### Your objective
Reproduce the data from the line containing "Task: Focus the top search input field" through the line containing "Action: pyautogui.click(x=642, y=18)", replacing "search input field" with "search box" and keeping everything else unchanged.

### Dataset extract
· · ·

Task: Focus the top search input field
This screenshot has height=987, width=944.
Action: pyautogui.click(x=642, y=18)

· · ·

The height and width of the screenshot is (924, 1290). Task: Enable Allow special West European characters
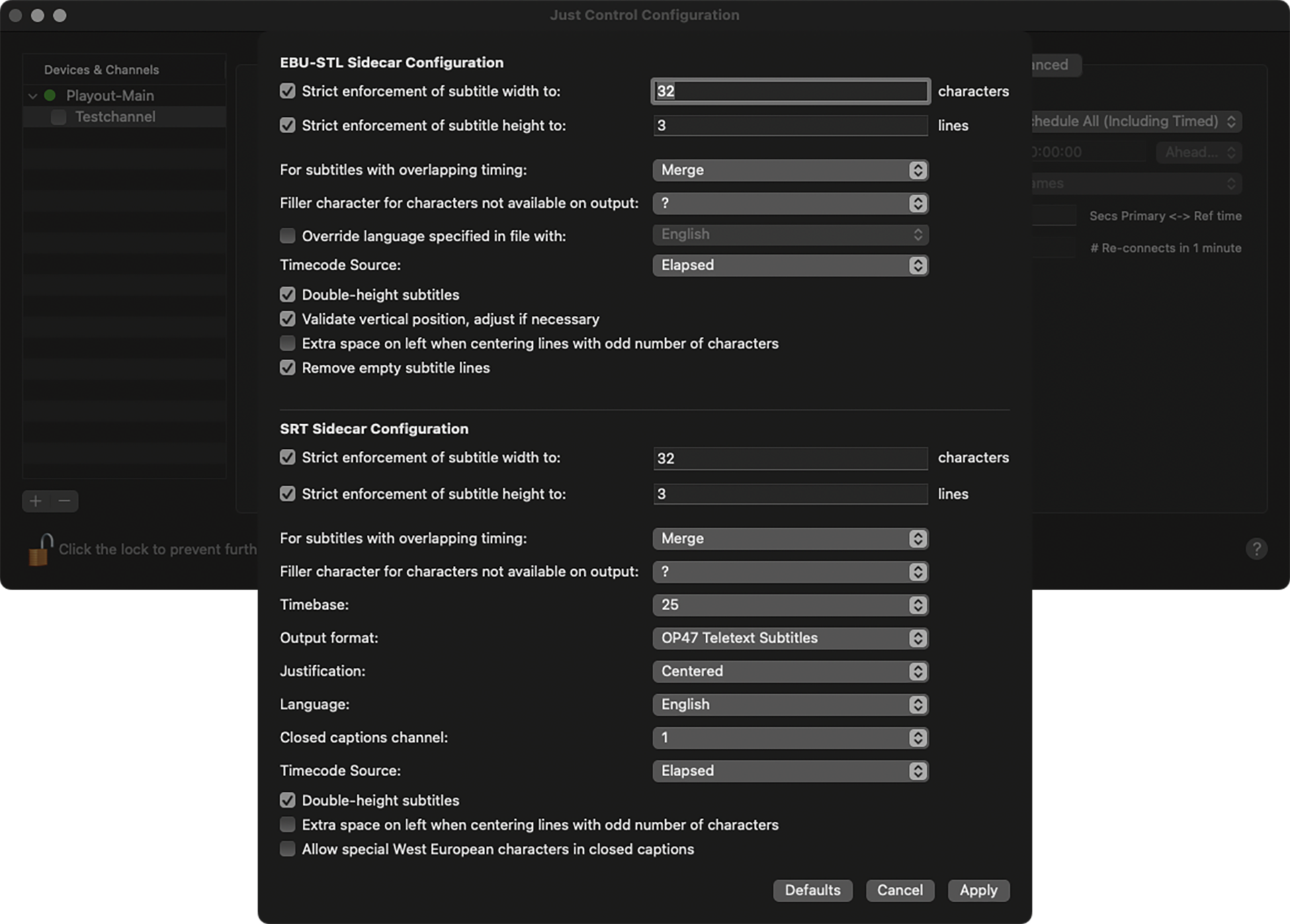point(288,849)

· · ·

### Response to the exercise
Task: Focus the top search box
This screenshot has height=987, width=944.
Action: pyautogui.click(x=642, y=18)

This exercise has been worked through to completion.